Wednesday, May 7, 2008

happy birthday to my old old old brother

there's something unbelievably true about being utterly alone...
i finished this semester, much to my own surprise. it's summer now, and i'm not sure what to do with myself, besides cry, which i guess isn't a bad place to start. oh yeah, and read. i'm on to The Bell Jar, just finished The Kite Runner. i'm loving it so far, but she still has to become mentally insane so we'll see how that turns out. i'm still waiting to hear how i did in a class or two, but i think my gpa will survive this semester with nothing but a little bruise on its ego.

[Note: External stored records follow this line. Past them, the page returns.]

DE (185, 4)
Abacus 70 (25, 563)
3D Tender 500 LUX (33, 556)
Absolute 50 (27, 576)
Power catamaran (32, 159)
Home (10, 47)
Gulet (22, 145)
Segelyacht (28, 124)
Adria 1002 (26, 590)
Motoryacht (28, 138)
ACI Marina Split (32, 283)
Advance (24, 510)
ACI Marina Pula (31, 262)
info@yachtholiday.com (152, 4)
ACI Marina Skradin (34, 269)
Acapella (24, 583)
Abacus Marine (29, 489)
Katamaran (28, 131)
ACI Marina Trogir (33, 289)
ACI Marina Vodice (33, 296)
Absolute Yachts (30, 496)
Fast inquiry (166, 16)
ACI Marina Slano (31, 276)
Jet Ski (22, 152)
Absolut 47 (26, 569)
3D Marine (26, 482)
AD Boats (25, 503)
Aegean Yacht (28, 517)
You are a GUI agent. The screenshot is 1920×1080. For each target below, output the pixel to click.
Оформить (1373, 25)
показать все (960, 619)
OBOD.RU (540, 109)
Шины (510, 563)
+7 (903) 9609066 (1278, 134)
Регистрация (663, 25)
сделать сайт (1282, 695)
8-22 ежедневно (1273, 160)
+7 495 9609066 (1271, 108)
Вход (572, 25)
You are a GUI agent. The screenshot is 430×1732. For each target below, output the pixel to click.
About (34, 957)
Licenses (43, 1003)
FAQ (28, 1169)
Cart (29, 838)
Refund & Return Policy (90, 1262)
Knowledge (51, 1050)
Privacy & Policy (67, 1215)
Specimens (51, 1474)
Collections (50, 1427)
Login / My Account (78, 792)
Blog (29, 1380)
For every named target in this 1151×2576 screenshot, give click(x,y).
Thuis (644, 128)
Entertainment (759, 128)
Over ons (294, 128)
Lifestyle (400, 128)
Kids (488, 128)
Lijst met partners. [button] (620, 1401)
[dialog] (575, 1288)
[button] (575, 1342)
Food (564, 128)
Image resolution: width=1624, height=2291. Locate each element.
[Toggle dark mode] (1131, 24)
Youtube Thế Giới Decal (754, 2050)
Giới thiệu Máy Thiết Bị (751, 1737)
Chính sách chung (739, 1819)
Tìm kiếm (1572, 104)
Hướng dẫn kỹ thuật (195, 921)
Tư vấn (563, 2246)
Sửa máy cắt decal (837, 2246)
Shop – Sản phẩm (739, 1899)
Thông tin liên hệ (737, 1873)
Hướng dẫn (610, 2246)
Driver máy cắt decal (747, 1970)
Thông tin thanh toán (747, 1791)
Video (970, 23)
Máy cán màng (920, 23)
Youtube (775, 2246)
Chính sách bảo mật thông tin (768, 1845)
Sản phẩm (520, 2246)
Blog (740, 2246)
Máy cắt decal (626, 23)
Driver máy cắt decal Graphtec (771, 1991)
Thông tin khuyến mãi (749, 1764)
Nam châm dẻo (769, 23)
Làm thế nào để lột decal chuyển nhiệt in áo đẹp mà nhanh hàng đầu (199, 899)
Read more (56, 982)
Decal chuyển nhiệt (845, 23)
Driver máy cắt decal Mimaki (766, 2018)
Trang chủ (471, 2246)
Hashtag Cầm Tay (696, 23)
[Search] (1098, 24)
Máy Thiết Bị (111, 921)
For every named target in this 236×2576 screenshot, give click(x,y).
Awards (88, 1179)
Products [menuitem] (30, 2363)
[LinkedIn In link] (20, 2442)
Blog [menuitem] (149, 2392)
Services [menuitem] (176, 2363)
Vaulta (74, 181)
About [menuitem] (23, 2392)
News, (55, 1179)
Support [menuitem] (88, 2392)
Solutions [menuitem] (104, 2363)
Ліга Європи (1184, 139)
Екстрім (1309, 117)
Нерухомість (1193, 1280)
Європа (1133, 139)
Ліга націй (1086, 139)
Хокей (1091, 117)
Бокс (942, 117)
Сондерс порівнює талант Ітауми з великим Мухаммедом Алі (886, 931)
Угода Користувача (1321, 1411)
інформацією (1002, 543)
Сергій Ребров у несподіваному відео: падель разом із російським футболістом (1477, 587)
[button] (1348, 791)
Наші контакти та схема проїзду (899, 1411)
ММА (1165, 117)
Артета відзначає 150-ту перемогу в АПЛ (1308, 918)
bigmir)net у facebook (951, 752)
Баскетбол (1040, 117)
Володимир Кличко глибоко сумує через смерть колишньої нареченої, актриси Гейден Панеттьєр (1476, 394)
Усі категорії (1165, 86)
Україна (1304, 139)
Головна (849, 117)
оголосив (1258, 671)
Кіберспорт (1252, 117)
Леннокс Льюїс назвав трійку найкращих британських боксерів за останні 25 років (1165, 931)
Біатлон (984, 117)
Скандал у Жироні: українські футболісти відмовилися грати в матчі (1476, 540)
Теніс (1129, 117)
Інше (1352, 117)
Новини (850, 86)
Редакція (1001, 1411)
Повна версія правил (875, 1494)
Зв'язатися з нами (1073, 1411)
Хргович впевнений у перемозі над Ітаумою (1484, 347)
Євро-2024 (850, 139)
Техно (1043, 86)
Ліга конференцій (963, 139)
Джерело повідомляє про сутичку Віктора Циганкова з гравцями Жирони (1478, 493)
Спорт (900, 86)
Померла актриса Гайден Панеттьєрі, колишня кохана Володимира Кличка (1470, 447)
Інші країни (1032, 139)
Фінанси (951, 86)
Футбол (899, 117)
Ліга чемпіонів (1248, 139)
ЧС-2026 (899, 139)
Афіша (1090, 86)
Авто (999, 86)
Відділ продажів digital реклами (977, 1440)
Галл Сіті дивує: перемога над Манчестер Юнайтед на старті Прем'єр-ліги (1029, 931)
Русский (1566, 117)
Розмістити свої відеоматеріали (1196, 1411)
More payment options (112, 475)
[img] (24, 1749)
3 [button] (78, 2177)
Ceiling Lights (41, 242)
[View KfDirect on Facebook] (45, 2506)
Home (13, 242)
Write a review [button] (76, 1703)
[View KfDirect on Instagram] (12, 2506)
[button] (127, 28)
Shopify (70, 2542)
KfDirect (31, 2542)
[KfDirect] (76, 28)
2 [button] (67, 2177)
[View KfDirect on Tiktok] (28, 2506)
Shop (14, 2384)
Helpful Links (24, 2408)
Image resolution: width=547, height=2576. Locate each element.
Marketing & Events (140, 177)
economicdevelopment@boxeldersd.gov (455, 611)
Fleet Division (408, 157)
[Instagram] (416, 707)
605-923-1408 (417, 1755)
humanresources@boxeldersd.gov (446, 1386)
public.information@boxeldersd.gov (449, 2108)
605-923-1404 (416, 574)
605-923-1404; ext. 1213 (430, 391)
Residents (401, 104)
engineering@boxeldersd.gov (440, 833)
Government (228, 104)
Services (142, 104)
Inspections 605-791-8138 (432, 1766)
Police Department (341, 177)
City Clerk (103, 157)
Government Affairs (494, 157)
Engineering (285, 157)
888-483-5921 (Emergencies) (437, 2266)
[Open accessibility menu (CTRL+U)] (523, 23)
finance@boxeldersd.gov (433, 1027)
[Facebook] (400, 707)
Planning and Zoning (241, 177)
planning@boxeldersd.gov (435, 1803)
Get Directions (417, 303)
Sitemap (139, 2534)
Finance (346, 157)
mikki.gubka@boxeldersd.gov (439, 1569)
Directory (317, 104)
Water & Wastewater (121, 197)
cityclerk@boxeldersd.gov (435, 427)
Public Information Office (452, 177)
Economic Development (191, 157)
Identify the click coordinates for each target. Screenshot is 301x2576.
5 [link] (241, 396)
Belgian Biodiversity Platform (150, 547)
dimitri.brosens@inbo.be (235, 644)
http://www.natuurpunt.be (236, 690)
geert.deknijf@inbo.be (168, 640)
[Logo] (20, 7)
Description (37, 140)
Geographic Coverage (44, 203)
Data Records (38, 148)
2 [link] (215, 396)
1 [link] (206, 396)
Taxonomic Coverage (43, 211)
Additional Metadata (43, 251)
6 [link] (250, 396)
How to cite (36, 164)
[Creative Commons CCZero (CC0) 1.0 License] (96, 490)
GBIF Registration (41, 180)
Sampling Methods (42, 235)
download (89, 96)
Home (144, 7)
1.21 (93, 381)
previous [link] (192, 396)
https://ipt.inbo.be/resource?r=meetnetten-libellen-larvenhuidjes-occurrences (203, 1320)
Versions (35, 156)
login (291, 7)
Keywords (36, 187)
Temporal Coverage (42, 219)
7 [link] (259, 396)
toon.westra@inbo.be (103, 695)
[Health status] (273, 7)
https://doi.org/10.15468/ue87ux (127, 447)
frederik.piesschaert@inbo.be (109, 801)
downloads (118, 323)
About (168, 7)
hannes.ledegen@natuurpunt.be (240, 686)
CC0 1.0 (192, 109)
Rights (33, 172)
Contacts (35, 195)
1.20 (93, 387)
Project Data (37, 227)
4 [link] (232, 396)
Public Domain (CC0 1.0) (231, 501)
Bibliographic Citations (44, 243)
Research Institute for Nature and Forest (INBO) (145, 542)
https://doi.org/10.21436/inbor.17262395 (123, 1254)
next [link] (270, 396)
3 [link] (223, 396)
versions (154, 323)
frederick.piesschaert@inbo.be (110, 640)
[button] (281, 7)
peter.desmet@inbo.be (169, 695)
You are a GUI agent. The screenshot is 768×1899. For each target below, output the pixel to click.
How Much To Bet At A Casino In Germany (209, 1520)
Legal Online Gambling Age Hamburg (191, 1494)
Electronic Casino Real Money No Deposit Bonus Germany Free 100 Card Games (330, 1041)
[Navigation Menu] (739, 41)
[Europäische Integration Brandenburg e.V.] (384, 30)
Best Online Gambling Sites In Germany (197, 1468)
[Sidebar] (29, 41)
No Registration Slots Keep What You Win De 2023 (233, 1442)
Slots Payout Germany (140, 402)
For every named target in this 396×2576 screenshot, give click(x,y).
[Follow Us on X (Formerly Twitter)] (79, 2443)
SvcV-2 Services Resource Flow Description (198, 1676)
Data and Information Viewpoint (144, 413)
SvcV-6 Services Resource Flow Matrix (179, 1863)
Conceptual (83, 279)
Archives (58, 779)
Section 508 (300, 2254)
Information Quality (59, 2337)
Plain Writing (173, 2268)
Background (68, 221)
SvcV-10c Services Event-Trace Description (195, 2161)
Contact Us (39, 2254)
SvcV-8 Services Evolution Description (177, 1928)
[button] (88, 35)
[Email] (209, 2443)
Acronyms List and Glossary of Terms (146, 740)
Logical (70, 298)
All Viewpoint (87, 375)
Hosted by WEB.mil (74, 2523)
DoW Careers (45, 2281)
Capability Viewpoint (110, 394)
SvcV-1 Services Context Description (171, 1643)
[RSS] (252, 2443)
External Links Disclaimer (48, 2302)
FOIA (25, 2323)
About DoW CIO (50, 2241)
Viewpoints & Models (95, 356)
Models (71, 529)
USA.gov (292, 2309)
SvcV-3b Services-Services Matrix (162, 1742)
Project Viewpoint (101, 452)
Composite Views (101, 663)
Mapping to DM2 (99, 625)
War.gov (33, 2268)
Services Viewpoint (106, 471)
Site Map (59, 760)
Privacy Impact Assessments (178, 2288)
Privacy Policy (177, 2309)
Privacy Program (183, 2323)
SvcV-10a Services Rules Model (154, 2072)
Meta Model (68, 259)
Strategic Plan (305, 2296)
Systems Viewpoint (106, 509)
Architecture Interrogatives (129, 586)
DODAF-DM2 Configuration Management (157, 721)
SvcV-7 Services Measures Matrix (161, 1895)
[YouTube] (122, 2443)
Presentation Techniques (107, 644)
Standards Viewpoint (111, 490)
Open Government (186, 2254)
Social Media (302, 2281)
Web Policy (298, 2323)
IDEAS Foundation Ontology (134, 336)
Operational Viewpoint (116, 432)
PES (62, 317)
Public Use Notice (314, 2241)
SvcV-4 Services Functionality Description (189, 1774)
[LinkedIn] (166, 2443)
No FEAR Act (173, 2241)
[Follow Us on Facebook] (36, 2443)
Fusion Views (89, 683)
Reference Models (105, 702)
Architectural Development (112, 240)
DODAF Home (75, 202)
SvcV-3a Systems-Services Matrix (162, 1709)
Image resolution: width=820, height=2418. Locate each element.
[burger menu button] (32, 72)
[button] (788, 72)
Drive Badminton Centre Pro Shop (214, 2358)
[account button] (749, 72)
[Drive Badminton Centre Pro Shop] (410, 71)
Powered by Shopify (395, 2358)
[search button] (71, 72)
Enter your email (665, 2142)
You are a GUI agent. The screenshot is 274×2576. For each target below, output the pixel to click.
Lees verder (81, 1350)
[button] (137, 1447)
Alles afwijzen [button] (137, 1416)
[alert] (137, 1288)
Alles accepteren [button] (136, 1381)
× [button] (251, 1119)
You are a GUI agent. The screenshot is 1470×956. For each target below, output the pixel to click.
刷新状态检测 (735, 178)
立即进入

i'm home for a week now, hopefully i'll return with my sanity fully intact. i'm excited to get out of lincoln but i'm not that stoked about norfolk - there's just nothing really there for me besides the company of my parents and the comfort of my house. i have little if any plans for the next 3 months of my life and i'm trying to be ok with that. maybe something will come up, like a trip back to spain... oh wouldn't that be lovely. i think it's just what i need. i always think i need to get away though. and i don't think that's the best way to live your life... i mean, it's ok when you're 20 and single, but getting away is no longer an acceptable way of dealing with your problems when you have a real job and a family. which, could still be quite a while for me. it probably should for my family's sake. besides, i'm finding that whatever i'm running from usually catches up with me at some point or another.
one more year of school left, half of which i hope to spend out of nebraska. and by hope, i mean, i will suffer some kind of deep mental illness if that does not happen. this is the first year i've had summer school since american history my sophomore year of high school. i'm not all that psyched about it, but it will give me the freedom to take only 15 credit hours next semester, and i'm pretty sure i couldn't do more than that. (as well as the freedom to use the rec this summer, which i think will become the closest thing to a getaway in spain as i will have for quite some time.)
had another wonderful visit to the er this weekend... somedays...somedays i feel like i will never know anything but this sickness. somedays i can't see anything but my disease. it envelops every part of who i am. my body follows the commands of my illness and i cannot escape it. somedays that's ok, but other days i feel like i'm trapped. i hate feeling trapped. that's the thing about this sickness... i can't run away from it. or at least haven't found a way to yet...
homeward bound. if you're going to be in norfolk as well, lemme know so we can sit and discuss the meaning of life or why it is that you can be in a room full of people and still feel like the only person who is alive in the whole world.
all my love
jen
p.s. happy birthday to you sir, john mark. as your birthday present, i will not hold a grudge against you for not being at your house this morning at 7am when we were supposed to go to lincoln east so i could observe you again even though i could have slept in instead of waking up in a rush at a very early time. i love you, sir.